É a capacidade da cidade de aproveitar e desenvolver atrativos turísticos de acordo com suas características e formular e implantar um plano de desenvolvimento turístico de forma articulada entre o setor público e as empresas do trade. Toda cidade precisa ter alguma razão para ser visitada, mesmo as cidades não-turísticas. Isto porque alguns elementos de identidade cultural e de elevação da auto-estima local, fundamentais para a habitabilidade, são fortemente alavancados pelo turismo e pelos turistas. A investibilidade, principalmente nas atividades intensivas em informação e conhecimento, é muito influenciada pela habitabilidade e pela visitabilidade, em virtude do perfil da mão-de-obra mais qualificada e exigente que a nova economia emprega.

As cidades brasileiras que apresentam dinamismo econômico, capital e sedes de empresas competitivas, atraíram intenso fluxo migratório e adensaram-se desordenadamente, gerando um estoque de crise urbana de proporções gigantescas. O crescimento desordenado, como um câncer, gerou cidades doentes, sem os elementos de sustentabilidade e equilíbrio que a nova agenda das cidades apresenta como desafio para o poder local em todo mundo.

Por outro lado, as cidades sem dinamismo econômico vegetam entre estagnadas e decadentes, alimentando o fluxo migratório para as cidades dinâmicas e para o exterior, mendigando ajudas e intervenções isoladas dos poderes estadual e nacional, sustentando relações políticas de baixa qualidade e a manutenção de um estado de espírito de permanente conformismo e abandono.

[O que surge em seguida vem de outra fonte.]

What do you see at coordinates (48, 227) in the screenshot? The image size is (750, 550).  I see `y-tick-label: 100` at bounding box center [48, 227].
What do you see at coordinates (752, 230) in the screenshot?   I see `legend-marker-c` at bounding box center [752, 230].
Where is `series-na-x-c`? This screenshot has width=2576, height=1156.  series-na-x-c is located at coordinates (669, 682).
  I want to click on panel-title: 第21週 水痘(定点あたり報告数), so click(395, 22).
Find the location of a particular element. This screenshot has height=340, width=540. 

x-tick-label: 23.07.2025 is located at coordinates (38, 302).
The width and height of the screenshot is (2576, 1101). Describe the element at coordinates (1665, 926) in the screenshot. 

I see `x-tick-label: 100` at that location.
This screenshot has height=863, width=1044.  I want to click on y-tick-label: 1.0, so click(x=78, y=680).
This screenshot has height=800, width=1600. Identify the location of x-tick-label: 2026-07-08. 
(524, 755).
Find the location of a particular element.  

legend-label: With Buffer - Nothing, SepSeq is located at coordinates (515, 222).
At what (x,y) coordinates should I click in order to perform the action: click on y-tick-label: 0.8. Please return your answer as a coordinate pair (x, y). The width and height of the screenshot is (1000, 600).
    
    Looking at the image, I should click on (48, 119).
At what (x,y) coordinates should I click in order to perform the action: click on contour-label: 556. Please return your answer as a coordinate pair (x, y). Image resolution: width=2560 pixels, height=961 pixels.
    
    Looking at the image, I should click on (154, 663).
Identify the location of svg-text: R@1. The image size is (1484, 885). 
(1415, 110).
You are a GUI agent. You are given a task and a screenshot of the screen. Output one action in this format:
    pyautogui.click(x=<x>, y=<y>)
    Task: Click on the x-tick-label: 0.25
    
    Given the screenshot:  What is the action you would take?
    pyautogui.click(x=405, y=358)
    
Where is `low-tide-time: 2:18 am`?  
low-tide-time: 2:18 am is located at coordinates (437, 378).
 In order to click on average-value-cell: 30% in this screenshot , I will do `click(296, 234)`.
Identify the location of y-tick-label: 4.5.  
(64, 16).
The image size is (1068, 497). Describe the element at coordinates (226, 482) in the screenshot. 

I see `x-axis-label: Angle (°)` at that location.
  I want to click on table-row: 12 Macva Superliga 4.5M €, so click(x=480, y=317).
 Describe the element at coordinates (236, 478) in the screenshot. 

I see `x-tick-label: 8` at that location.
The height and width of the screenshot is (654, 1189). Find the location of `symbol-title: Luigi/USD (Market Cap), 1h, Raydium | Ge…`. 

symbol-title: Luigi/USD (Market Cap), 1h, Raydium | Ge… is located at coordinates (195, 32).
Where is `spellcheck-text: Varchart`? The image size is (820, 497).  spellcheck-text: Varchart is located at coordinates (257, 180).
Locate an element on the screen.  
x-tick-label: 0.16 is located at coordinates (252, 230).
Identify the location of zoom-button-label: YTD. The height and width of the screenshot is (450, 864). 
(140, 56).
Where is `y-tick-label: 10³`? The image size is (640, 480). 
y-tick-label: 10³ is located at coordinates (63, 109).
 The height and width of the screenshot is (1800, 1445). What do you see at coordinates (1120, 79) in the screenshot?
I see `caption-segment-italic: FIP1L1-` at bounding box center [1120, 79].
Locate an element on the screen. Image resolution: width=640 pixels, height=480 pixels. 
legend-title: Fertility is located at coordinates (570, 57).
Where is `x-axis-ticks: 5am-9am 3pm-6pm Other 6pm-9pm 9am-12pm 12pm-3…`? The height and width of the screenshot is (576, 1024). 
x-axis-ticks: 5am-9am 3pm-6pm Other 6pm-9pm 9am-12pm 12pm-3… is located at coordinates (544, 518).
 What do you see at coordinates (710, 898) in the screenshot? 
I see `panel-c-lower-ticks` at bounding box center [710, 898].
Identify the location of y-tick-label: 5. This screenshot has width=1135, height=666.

Paradoxalmente, as cidades doentes invejam a calma e o bucolismo das cidades estagnadas, e estas sonham serem um dia também ‘cancerosas’ para pelo menos conseguirem ganhar algum dinheiro. É claro que existem cidades dinâmicas economicamente que experimentaram um crescimento saudável e exibem excelentes indicadores de qualidade de vida, mas, infelizmente, são exceções à regra.

A cobrança de ISS (Imposto sobre Serviços) e IPTU (Imposto Predial e Territorial Urbano) e a valorização imobiliária das terras urbanas e do metro quadrado edificado são os melhores parâmetros para se identificar se um município tem ou não dinamismo econômico urbano. O índice de participação na cota-parte municipal do ICMS (Imposto sobre Circulação de Mercadorias e Serviços) é, de modo geral, um bom indicador de nível de atividade econômica.

Aproximadamente mil municípios brasileiros têm algum dinamismo urbano e 150 desses municípios apresentam dinamismo alto ou muito alto. Quase todos acumulam grandes estoques de crise urbana. Os demais 4.500 municípios pertencem à categoria dos estagnados e decadentes, com economias de crescimento muito abaixo da média nacional e também abaixo da média de seus estados, quase sempre organizados em torno de atividades econômicas ameaçadas pela obsolescência e em agricultura não-empresarial, orientada para a subsistência familiar.

Para as cidades dinâmicas economicamente, o desafio é manter o crescimento, ao mesmo tempo em que se enfrenta o estoque de crise urbana expresso por grandes necessidades de investimento em infra-estrutura e serviços essenciais, até para que o crescimento econômico futuro possa continuar existindo, mas sendo, enfim, equilibrado e saudável. Para as demais cidades com economias frágeis, o desafio é encontrar o caminho do crescimento econômico no enobrecimento da agricultura de subsistência em direção ao agronegócio, na busca de modelos de cooperação multimunicipal para a exploração de vocações regionais e, principalmente, por intenso ativismo dos governos locais que são chamados a desempenhar um papel de empreendedorismo catalisador da ação dos agentes econômicos do setor privado.